I’d like to hear what our readers think. Do you feel a connection to the Mormon pioneers? Or do you think the holiday is unnecessary, especially to LDS of other cultures living in many different countries of the world? Should we attempt to graft new converts in to the Utah Mormon pioneer heritage, or should we transfer our loyalties to “modern-day pioneers?”

42 Responses to “Should Mormons in the Diaspora Celebrate Pioneer Day?”

  • Stephen M (Ethesis)
    I do not feel a great connection, but I do feel a connection to the culture, which is important to me.
  • E.D.
    I do not have any Utah pioneers in my family, but feel a connection to the pioneers on the level of sacrifice for one’s beliefs. However, I think the holiday is unnecessary outside Utah. In fact, I didn’t even know it existed until I was in high school, because it just wasn’t celebrated where I grew up (near Syracuse). We probably put a lot more importance on April 6th due to our proximity to Palmyra.
    We had Pioneer talks last Sunday. The first was a man from Kenya who came to the U.S. and converted. The second focused on people who were the only members in their families. The last was about the Trek, but more about the celebration it should be that such a high percentage made it to Salt Lake Valley alive and not such a focus on the deaths.
    As time passes and the church spreads, there will be more and more converts who should be included as pioneers.
  • Martin Holden
    I have lived in the British Isles all my life and am not aware of any celebration. An occasional ward or stake may have the odd pioneer activity but it is more normally regarded as an Utah or American day. In the ward I am in we did not note the day at all.
    I have a website devoted to the nineteenth century converts from my island most of whom emigrated but the church’s current history here only goes back 50 years. We are the pioneers and most of us would be uncomfortable with celebrating that. Pioneers in the church are associated with America and we are not Americans
  • Jo
    Since I think I might be the catalyst for your post today, I will definitely answer. And clarify. I love and honor our righteous pioneer heritage. As a recent convert to the Church, I was brought to tears my first trip to Salt Lake City and temple square. There, I had a chance to visit the Mormon “Mecca” and pay homage to those who had gone before and all their sacrifices. I loved the Pioneer Day celebrations we participated in, when we lived in California. Utah? Um.. not so much.
    In Utah, it is mixed too far in with the ubiquitous culture and is used as a way to show American patriotism. I think it is weird in Utah, and I despise the way the Native Americans are dismissed and the horror that the unrighteous acts of our ancestors rained down upon them. So I say, BAH HUMBUG on Pioneer Day in Utah.
  • Kevin Barney
    Thanks for this, BiV. When I was a boy in my northern Illinois branch, we always had some sort of Pioneer’s Day celebration. In the stake of my adult years, I can only remember a few picnics over the years; most of the time it is completely ignored. I admit that I miss the old celebrations. (But I’ve never experienced Pioneer Day in Utah.)

--- STORED DATA ---
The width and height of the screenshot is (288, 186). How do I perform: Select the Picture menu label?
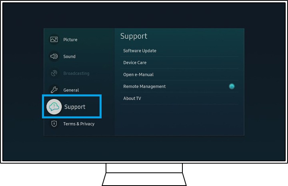70,40
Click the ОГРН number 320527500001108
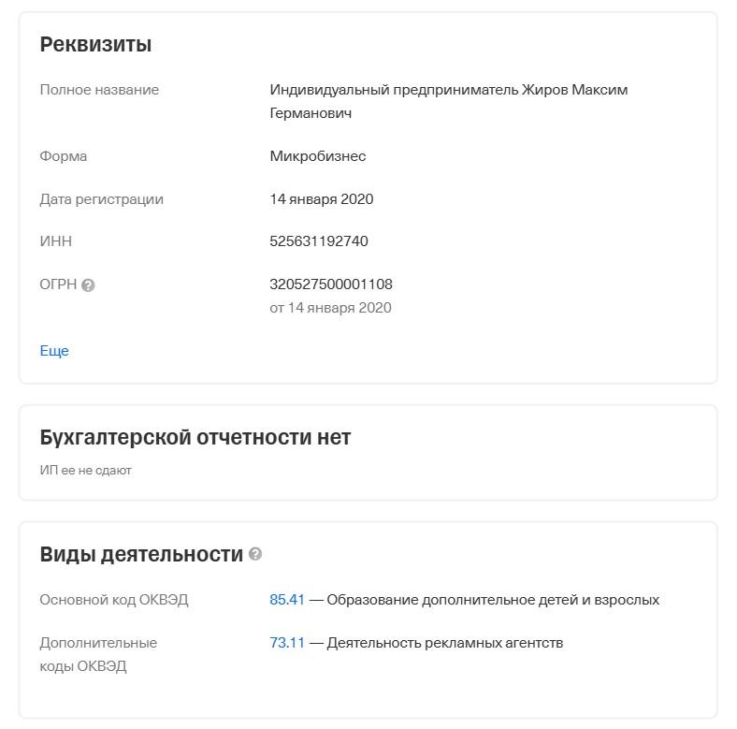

--- EXERCISE DIRECTIONS ---
In the discussion about Pioneer Day, why does E.D. say April 6th probably got more importance than Pioneer Day where E.D. grew up? Answer in one to three sentences.

--- TASK OUTPUT ---
E.D. grew up near Syracuse, close to Palmyra, and attributes the greater importance of April 6th to that proximity. Pioneer Day wasn't celebrated there, so E.D. didn't know it existed until high school.